Quelques scènes rapides servent d’abord à dessiner le milieu tel que je viens de le décrire. Il y a notamment, entre la très peu farouche Raymonde et le vieux Vureuil, un bout de conversation qui est des plus significatifs. Vureuil offre le plus galamment du monde à la jeune femme, — qui accepte et remercie, — de lui payer ses notes arriérées de couturière, de modiste et autres fournisseurs. Il est, celui-là, l’hôte de prédilection de Mme Orlonia, le mondain suivant sa philosophie, le pratiquant de sa dévotion à l’amour. Il aurait dû vivre au XVIIIe siècle. « Ah ! l’époque délicieuse ! Un rapide accord et un souriant adieu ! De fugitives faveurs ! Une reconnaissance éternellement légère ! » A des degrés divers, avec la différence des âges et des situations, tous les amis de Mme Orlonia appartiennent à la même confession. Pour eux tous, l’amour n’est que l’échange de deux fantaisies. C’est ici un coin du XVIIIe siècle aimable, facile, frivole, élégamment corrompu et libertin.

Dans cette société légère et amorale transportez un être de droiture et de loyauté, de sentimens graves, de profonde vie intérieure, quel contraste, quel bouleversement inattendu ! Le jeu est tout d’un coup et violemment troublé. La fête, la petite fête, tourne au drame. Et voilà justement l’effet que va produire, dans le divertissement galant réglé par Mme Orlonia, l’arrivée de Florence de Raon.

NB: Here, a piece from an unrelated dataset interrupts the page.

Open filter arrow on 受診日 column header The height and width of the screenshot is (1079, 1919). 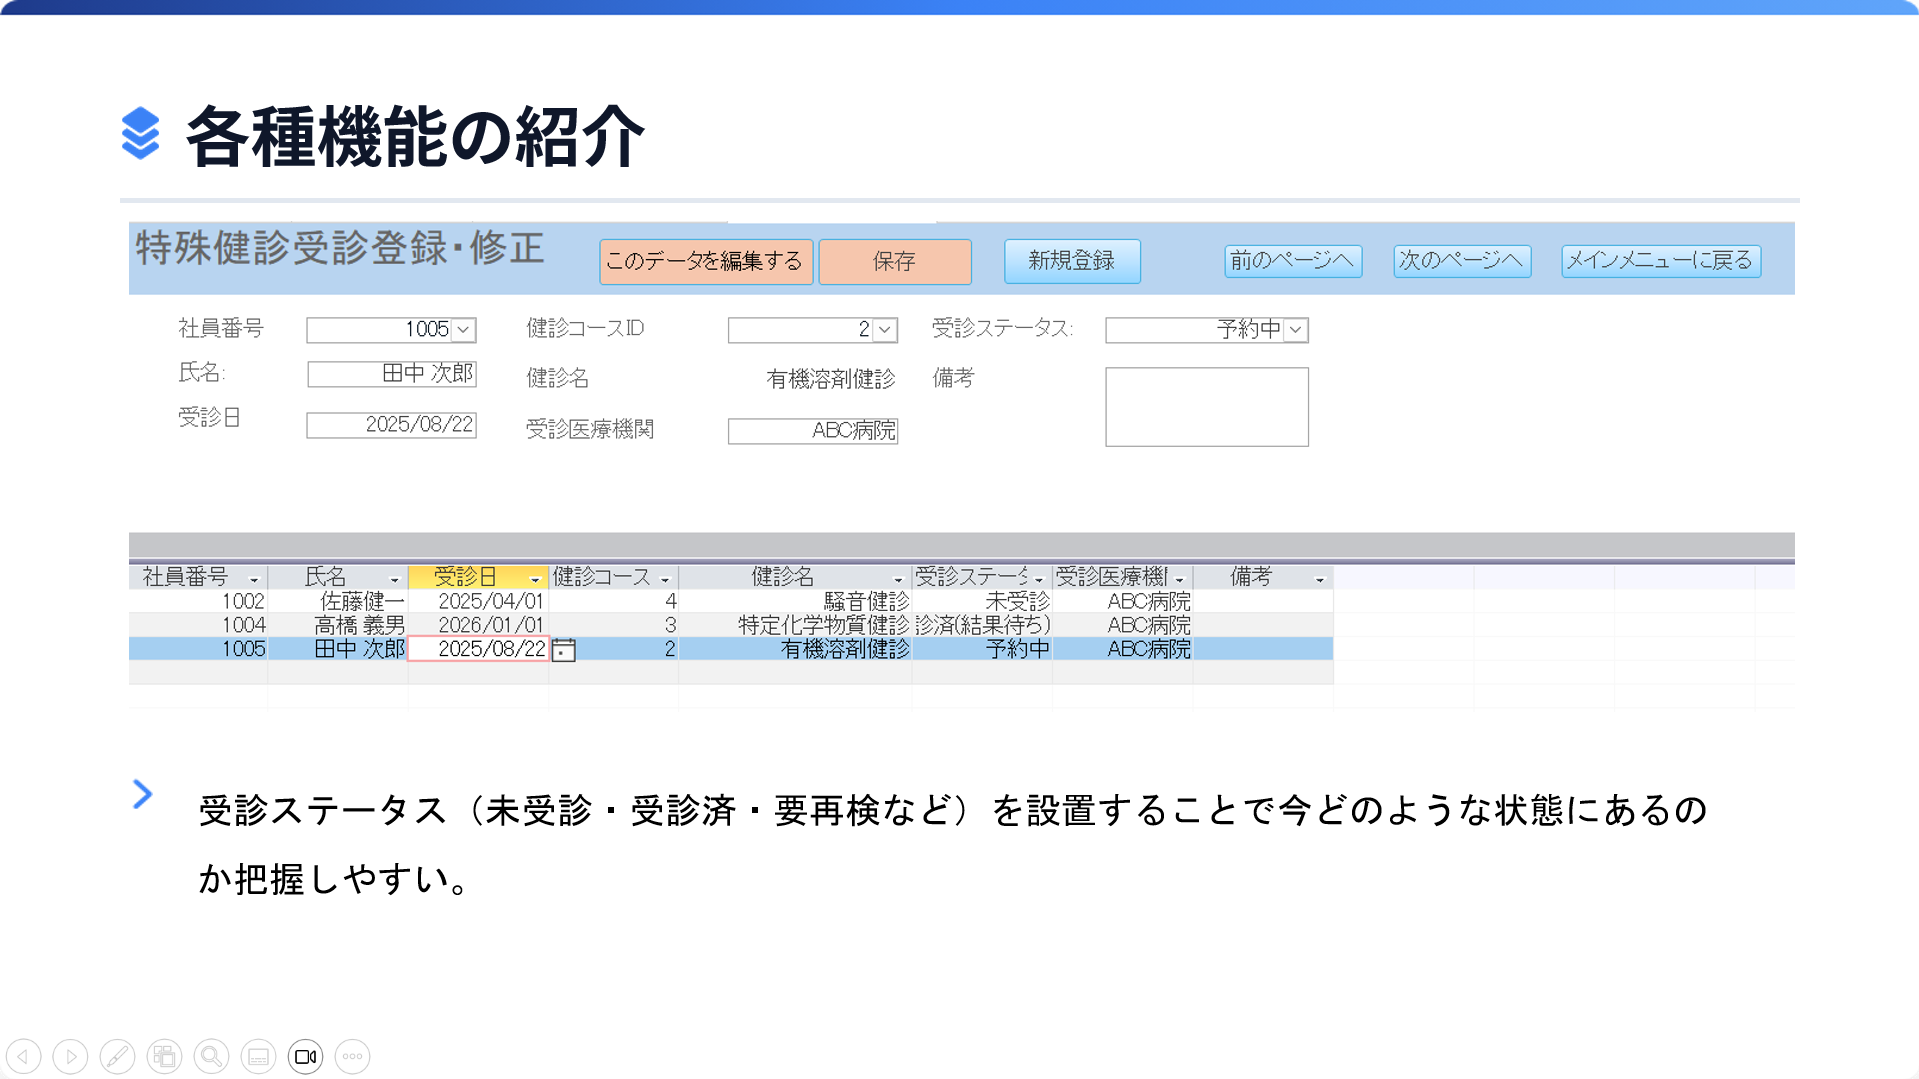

Cette jeune femme, mariée depuis douze ans, a trouvé dans le mariage un bonheur sans mélange. Elle aime uniquement son mari, Gilbert, en qui elle ne doute pas d’avoir le modèle des maris. Aussi ne saurait-on dire si elle est plus stupéfaite ou plus révoltée par le langage de Mme Orlonia, chez qui elle vient pour la première fois en séjour, et qui tout de suite lui fait les honneurs de sa maison et de ses théories. Il lui semble qu’elle est soudainement jetée dans un pays étranger dont l’air malsain l’indispose et dont les coutumes lui font horreur.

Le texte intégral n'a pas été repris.